(Dataset entries)
--*--
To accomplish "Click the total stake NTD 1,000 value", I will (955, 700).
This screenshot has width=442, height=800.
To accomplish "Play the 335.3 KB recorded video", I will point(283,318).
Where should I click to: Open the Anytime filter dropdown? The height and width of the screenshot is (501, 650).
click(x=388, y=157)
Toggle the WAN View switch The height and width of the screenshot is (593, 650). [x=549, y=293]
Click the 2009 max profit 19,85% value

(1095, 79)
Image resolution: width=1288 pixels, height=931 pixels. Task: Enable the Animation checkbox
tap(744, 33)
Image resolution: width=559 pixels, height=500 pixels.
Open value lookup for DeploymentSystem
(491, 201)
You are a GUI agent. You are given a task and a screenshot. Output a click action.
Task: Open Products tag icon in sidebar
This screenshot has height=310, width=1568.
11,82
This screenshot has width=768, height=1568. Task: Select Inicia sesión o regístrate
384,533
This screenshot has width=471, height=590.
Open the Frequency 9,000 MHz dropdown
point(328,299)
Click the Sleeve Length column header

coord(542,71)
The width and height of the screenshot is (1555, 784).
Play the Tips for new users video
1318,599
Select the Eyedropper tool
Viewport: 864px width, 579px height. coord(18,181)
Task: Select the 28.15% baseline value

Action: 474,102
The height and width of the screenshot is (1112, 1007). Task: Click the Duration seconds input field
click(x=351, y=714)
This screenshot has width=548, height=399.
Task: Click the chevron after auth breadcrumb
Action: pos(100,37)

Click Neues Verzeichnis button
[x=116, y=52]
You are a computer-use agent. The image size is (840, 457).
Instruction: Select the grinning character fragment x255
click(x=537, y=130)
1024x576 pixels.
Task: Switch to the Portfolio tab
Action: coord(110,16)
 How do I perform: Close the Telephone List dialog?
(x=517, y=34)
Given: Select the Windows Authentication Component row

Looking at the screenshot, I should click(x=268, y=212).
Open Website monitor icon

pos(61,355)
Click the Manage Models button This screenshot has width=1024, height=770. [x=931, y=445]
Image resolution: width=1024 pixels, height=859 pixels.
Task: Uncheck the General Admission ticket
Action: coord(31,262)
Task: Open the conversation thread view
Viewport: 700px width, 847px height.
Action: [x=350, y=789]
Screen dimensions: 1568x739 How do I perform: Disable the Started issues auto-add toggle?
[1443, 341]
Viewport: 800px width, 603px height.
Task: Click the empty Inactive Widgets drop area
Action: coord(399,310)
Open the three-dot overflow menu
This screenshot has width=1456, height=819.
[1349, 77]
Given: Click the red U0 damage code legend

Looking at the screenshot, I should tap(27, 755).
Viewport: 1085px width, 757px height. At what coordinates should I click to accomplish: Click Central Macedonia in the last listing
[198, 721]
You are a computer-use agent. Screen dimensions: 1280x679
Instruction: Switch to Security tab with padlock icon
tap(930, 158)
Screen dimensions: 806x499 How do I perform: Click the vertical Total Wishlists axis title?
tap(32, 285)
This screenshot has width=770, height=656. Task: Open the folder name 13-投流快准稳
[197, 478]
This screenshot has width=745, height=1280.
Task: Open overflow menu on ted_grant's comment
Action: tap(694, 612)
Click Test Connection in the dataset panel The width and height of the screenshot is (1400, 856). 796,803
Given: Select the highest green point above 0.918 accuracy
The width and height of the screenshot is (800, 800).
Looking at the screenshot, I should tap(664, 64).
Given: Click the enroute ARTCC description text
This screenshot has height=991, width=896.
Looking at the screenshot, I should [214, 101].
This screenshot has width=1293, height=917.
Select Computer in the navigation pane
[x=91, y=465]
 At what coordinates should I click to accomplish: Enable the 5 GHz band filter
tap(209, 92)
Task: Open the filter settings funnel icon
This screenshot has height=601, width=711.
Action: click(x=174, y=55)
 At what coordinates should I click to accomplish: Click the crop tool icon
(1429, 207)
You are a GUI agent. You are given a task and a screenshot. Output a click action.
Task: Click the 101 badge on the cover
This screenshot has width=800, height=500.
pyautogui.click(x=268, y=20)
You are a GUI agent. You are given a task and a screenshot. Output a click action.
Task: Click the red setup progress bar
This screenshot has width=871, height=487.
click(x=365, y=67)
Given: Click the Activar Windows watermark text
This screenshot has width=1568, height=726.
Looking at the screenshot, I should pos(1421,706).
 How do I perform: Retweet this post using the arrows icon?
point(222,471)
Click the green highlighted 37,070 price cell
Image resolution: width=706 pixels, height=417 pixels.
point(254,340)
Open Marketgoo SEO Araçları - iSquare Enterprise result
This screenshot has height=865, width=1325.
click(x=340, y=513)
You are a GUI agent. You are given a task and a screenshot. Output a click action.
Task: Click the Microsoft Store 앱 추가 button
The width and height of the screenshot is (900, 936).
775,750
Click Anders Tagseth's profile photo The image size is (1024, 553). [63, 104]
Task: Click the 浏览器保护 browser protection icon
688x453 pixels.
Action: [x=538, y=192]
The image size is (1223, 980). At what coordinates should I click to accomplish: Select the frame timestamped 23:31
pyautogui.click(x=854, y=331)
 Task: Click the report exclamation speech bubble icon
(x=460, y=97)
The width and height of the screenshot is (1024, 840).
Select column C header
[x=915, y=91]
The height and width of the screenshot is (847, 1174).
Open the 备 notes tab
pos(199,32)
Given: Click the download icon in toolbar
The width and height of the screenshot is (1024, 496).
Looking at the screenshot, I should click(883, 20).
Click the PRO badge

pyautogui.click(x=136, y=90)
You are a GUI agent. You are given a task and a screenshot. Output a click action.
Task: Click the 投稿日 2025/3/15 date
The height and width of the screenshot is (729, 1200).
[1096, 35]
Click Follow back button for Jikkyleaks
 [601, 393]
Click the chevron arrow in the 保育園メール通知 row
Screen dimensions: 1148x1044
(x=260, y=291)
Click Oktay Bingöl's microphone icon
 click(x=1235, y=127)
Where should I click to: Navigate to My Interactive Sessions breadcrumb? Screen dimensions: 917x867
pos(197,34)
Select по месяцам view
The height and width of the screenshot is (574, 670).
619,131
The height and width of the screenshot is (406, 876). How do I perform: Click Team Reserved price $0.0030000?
--*--
Exercise goal: The word "will": say how many lines of the records hold it, and give nothing but the number.

Answer section: 2